How to interpret: Monitor this value closely. Any increase warrants immediate investigation. Correlate with other metrics like CPU usage, memory, and application logs.
Example:
HTTP Server Errors: 5 (Last Hour)
2. HTTP 500 Errors
Description: A specific subset of server errors, focusing on the ubiquitous 500 Internal Server Error. This is a direct indicator of an unexpected condition encountered by the server that prevented it from fulfilling the request.
How to interpret: This is a critical metric. Investigate application logs and recent code deployments when this metric rises.
3. CPU Time
Description: The total amount of processor time (in milliseconds) consumed by your App Service instance. This metric helps understand the computational load on your application.
How to interpret: Consistently high CPU usage might indicate inefficient code, a need for more powerful instances, or a sudden surge in traffic. Look for patterns and correlate with request volume.
Example Chart Data:
[
{"timestamp": "2023-10-27T10:00:00Z", "value": 150},
{"timestamp": "2023-10-27T10:05:00Z", "value": 165},
{"timestamp": "2023-10-27T10:10:00Z", "value": 180},
{"timestamp": "2023-10-27T10:15:00Z", "value": 170}
]
4. Memory Working Set
Description: The amount of physical memory (in MB) currently used by your App Service. This metric is vital for detecting memory leaks or excessive memory consumption.
How to interpret: A constantly increasing memory working set over time, without a corresponding increase in workload, suggests a memory leak. High memory usage can lead to performance degradation and application crashes.
5. Requests
Description: The total number of HTTP requests received by your App Service. This is a fundamental metric for understanding traffic patterns and load.
How to interpret: Monitor this to understand peak hours, identify trends, and correlate with other metrics to assess resource utilization under load.
6. Response Time
Description: The average time (in milliseconds) it takes for your App Service to respond to an HTTP request. This is a key indicator of user experience.
How to interpret: Increasing response times suggest performance bottlenecks. Investigate CPU, memory, disk I/O, and external dependencies when response times degrade.

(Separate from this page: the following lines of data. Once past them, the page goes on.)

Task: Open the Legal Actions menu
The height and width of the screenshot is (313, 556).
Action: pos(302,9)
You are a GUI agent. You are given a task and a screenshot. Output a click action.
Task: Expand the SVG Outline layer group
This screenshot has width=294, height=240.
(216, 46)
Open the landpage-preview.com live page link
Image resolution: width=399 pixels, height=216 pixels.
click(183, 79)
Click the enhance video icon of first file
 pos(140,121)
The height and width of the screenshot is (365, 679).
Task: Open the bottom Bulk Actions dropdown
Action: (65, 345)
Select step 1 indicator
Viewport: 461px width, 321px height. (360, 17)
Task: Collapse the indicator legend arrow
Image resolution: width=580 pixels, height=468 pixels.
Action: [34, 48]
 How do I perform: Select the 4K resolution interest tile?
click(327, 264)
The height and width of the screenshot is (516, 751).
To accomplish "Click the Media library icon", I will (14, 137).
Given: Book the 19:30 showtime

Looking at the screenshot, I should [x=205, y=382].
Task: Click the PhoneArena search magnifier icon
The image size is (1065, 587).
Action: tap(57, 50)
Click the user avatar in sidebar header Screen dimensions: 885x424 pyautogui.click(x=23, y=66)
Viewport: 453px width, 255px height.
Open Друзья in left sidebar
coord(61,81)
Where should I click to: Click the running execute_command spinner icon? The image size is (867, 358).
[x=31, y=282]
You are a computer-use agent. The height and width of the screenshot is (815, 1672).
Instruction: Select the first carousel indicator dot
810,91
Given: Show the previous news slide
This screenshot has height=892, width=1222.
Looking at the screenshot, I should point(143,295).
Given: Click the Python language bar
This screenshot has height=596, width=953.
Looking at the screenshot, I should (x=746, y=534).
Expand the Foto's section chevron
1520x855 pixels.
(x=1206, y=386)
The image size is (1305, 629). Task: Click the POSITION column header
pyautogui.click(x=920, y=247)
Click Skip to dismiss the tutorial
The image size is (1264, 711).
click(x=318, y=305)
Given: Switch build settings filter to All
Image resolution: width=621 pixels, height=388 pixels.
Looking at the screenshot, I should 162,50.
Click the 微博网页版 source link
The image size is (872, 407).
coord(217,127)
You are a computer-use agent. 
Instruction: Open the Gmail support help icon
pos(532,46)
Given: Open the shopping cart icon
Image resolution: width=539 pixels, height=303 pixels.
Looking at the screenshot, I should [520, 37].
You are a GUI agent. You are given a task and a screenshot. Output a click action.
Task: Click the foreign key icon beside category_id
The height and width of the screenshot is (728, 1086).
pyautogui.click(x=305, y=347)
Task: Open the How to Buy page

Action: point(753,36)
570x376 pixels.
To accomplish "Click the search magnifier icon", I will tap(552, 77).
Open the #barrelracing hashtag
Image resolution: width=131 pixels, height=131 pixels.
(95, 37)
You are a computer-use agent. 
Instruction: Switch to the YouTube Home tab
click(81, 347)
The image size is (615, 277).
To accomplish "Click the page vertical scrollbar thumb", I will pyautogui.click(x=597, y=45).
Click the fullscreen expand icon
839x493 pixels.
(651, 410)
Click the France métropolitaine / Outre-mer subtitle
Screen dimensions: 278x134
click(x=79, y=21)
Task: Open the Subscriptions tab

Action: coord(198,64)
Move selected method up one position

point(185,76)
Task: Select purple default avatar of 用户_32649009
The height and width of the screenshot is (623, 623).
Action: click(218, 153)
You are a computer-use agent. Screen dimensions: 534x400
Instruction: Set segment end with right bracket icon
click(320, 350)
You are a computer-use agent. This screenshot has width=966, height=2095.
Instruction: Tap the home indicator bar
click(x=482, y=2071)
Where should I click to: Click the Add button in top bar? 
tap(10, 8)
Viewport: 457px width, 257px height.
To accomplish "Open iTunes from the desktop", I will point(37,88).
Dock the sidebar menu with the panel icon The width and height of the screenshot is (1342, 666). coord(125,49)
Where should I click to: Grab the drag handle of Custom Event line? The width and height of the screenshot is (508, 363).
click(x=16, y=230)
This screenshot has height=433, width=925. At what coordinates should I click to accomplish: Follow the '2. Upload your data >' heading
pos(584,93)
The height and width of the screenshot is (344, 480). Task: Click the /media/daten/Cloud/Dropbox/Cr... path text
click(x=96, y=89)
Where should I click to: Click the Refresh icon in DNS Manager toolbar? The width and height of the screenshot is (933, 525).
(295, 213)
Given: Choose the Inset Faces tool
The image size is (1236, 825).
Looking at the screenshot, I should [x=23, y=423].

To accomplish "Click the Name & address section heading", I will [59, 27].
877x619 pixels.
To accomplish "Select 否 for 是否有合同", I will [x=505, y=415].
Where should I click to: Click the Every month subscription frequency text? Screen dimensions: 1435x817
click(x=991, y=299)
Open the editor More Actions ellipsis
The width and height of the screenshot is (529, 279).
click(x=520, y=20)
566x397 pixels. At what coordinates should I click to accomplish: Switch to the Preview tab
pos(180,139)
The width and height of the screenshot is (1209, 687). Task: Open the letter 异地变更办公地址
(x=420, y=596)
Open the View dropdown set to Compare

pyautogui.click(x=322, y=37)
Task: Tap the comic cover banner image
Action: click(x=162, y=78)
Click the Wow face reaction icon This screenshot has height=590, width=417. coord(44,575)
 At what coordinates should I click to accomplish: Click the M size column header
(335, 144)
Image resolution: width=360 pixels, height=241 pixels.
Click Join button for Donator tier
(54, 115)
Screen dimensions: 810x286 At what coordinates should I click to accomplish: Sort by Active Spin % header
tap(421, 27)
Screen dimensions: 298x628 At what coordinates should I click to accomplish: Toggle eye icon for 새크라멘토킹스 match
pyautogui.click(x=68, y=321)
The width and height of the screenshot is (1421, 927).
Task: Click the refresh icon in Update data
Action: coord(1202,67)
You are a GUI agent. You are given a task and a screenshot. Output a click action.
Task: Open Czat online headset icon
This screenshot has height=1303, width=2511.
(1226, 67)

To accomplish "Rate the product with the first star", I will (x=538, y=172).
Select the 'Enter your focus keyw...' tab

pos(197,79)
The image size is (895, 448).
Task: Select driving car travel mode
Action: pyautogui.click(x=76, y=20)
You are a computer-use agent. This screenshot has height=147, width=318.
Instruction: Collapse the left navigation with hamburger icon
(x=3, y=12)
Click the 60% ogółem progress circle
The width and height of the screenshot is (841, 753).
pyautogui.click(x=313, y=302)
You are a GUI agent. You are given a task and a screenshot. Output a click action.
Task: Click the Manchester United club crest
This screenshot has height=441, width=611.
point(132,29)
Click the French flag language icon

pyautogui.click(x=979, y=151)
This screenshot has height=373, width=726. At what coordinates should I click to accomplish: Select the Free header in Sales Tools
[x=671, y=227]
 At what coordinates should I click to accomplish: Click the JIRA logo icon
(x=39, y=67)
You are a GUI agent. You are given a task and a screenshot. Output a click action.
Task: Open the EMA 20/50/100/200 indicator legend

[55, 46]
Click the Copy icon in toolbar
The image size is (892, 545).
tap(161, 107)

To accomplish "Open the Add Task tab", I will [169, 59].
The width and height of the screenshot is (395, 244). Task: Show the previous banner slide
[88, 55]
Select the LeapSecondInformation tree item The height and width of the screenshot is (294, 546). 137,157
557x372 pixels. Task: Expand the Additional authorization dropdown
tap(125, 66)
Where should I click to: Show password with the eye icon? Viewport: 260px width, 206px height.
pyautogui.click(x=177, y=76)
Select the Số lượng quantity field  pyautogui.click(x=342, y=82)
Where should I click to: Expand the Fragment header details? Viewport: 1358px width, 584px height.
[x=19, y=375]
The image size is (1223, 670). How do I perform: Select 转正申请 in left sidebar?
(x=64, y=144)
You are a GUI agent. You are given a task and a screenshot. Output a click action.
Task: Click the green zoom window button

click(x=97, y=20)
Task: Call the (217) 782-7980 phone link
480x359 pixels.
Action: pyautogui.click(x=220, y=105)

Accessing and Visualizing Metrics
You can access and visualize these metrics through several interfaces:
- Azure Portal: Navigate to your App Service resource and select the "Metrics" blade.
- Azure CLI: Use commands like
az monitor metrics listto retrieve metric data programmatically. - Azure Monitor REST API: For custom integrations and advanced automation.
Configuring Alerts
It's highly recommended to configure alerts based on critical metrics. This allows you to be notified proactively when performance deviates from acceptable levels. For example, you can set up an alert for:
- HTTP Server Errors exceeding a certain threshold.
- CPU Time consistently above 80%.
- Response Time exceeding a defined SLA.
Refer to the Alerting Documentation for detailed steps on configuring alerts.